OPINIONFinancing

Why Jersey Mike's returned money to some franchisees

The Bottom Line: Peter Cancro was so determined to improve operations at the sandwich chain that he sacrificed revenue and unit growth to get it. It’s a lesson others should follow.
Jersey Mike's
Jersey Mike's returned franchise fees to some operators who fell below operational standards. | Photo: Shutterstock.

It’s not often that franchisors sacrifice both revenue and unit growth. But Jersey Mike’s did both recently, and the company’s reasoning offers some insight into the brand’s success. And other brands should pay close attention. 

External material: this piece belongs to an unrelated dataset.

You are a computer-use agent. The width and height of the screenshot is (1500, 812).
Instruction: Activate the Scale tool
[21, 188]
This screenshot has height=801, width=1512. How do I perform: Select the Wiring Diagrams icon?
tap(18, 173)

Specifically, the company sent out mystery shoppers to each of its locations to ensure that they were doing things the right way. That employees were in uniform. That grills were on until close and stores were clean. 

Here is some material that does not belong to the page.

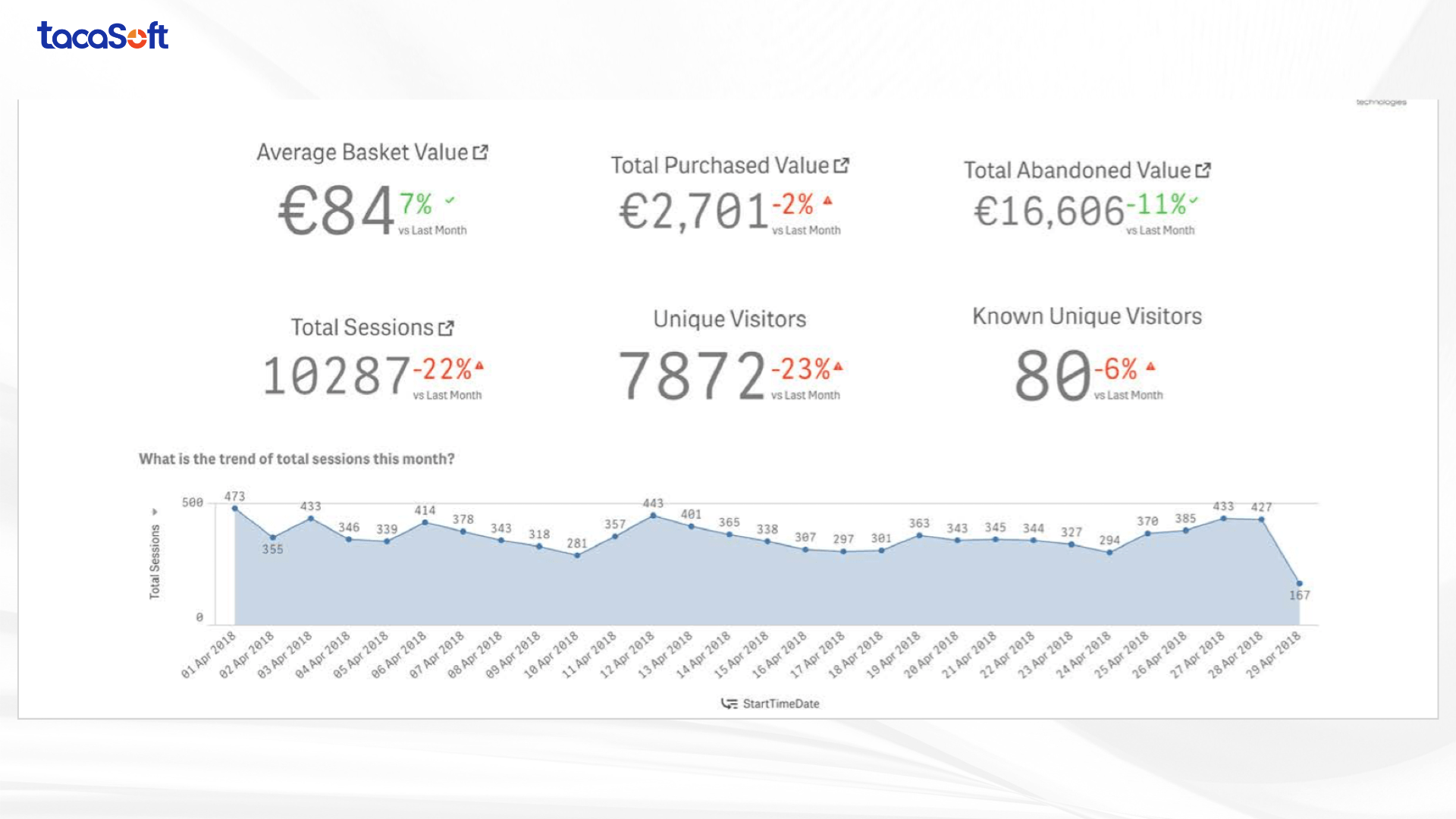Click the 281 lowest mid-month data point
This screenshot has width=1456, height=819.
click(x=577, y=555)
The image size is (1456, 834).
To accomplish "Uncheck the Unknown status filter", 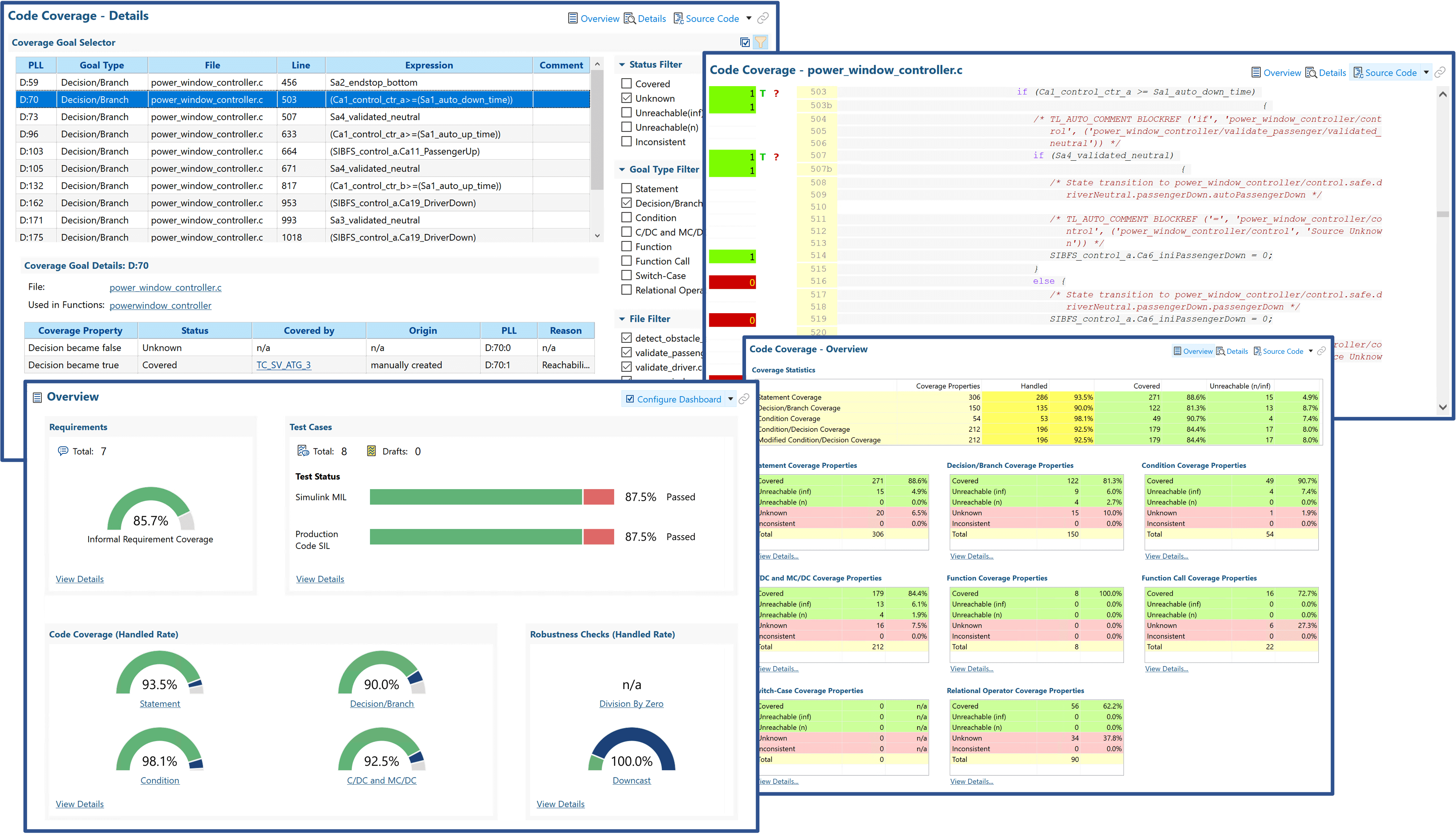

Franchisees whose stores failed that inspection were then told to stop growing. And if they paid franchise fees for the right to do so, the company returned the money. In all, Jersey Mike’s returned 140 fees to the operators until they went through additional training and proved they could operate well enough to run more locations. 

“We didn’t like what we saw,” CEO Peter Cancro said during our recent interview. “I guess we saw some cracks in the foundation. So I immediately halted it.” 

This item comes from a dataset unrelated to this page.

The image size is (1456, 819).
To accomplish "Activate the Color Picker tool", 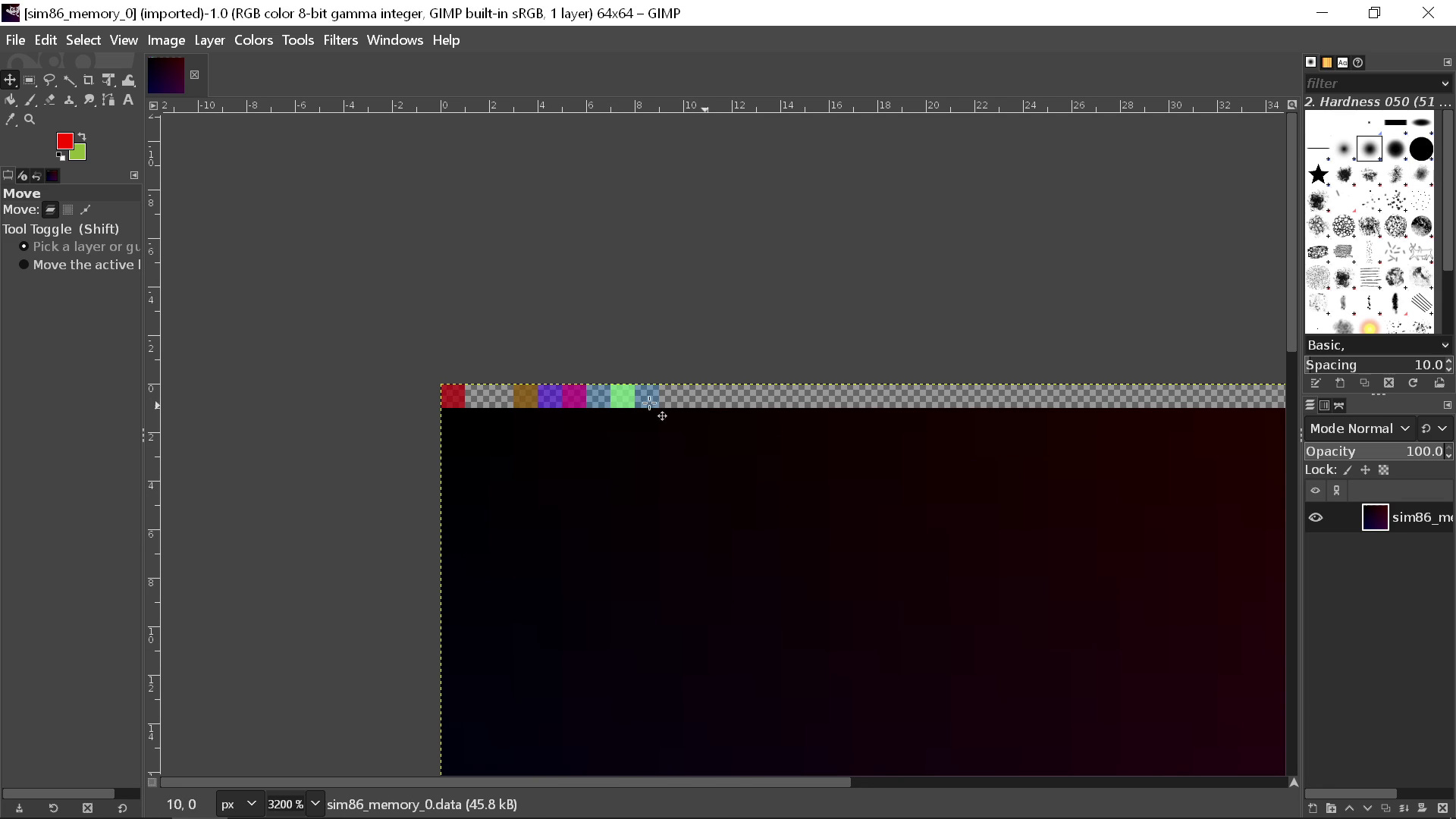I will point(11,119).
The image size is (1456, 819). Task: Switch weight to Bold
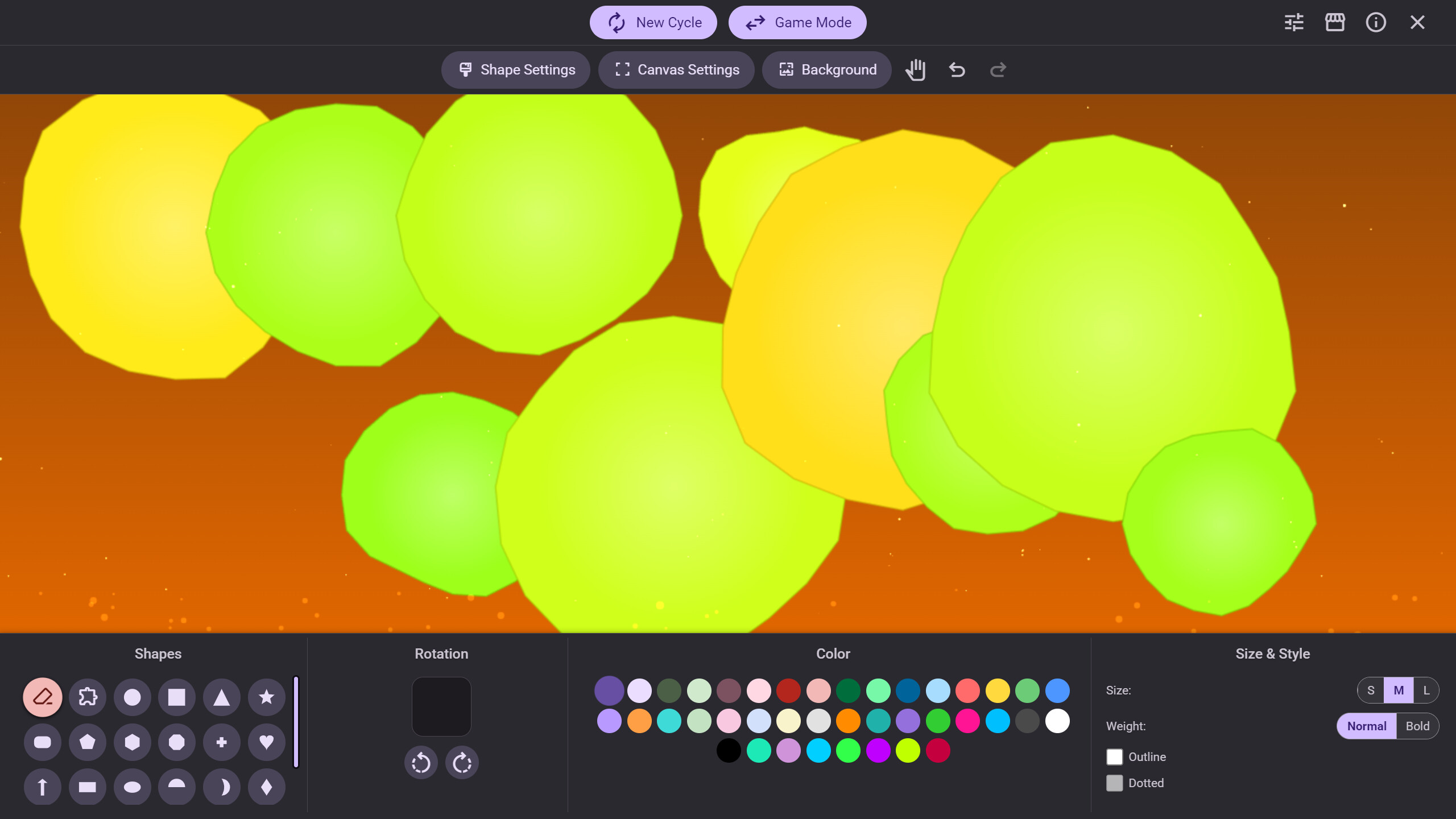pos(1417,726)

(You can check out our full interview here.)

A number of companies will not allow franchisees to grow if they don’t operate restaurants well. McDonald’s has done it for decades, for instance, and Burger King has recently attached operational performance to remodel assistance and expansion rights.

But it’s rare to see companies actually give up revenue and slow expansion. Cancro believes Jersey Mike’s is the only franchise to have done so, though we could not confirm it.

It’s easy for Jersey Mike’s to take a step like this because it’s growing rapidly. The brand has strong unit economics, so there is plenty of demand from franchisees to add new units. That made the move a strong incentive with which the company could demand training and operational improvements. 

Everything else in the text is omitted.